I think I'm in the middle of a breakdown. I've been physically sick off and on for a couple of months and this past 4-5 days, I barely have had a reprieve from it.
Gives me time for introspection and some "real" heart to heart talks with my confidante (hubby) & with myself. It's not been pretty, and I'm not looking forward to the future steps very much, but it all has to be done or I'll forever go through this cycle of being "okay" for any length of time; be it years or months, only to crash again.
I've carried a lot on my shoulders that wasn't mine to carry, because that's how I've been since I was a kid. To change this is going to be hugely difficult because there are people in my life who really are not going to enjoy me not picking up the burden or the blame. I have to be big enough and confident enough to stand up to them when this happens. I have to have the peace within myself that I deserve to have and know that finally, I AM worth it. I always have been.

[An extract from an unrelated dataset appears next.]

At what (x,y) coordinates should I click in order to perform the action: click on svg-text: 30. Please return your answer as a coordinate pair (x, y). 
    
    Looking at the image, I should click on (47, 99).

As strong and as smart as I am, I wasn't enough in the area of approval. I'm not an approval "addict", but I seek it and long for it. Easily hurt because I wear my heart on my sleeve, not wanting to be involved in things that made me uneasy, but when felt "pushed" by family, I did so anyway. I look back and could blame my family (parents) I guess, but if I knew no different and maybe they didn't either, as I reflect about them, I didn't have a choice in the matter. Besides, blaming them is just passing the "blame" and isn't going to fix anything.
The bondage, it's been destructive for me and it is time it ends.
That sounds solid, doesn't it? I pray to God I indeed once and for all, do end it. I'm quite possibly halfway through my life (maybe not yet halfway, but close) and I am wanting to be able to enjoy it without feeling heavy laden and overwhelmed just so someone else can be "free".
Possibly none of this makes sense, but I felt strongly I needed to voice it "to the masses"... I have to start somewhere on this new path & although it's a tiny step....it is indeed a step.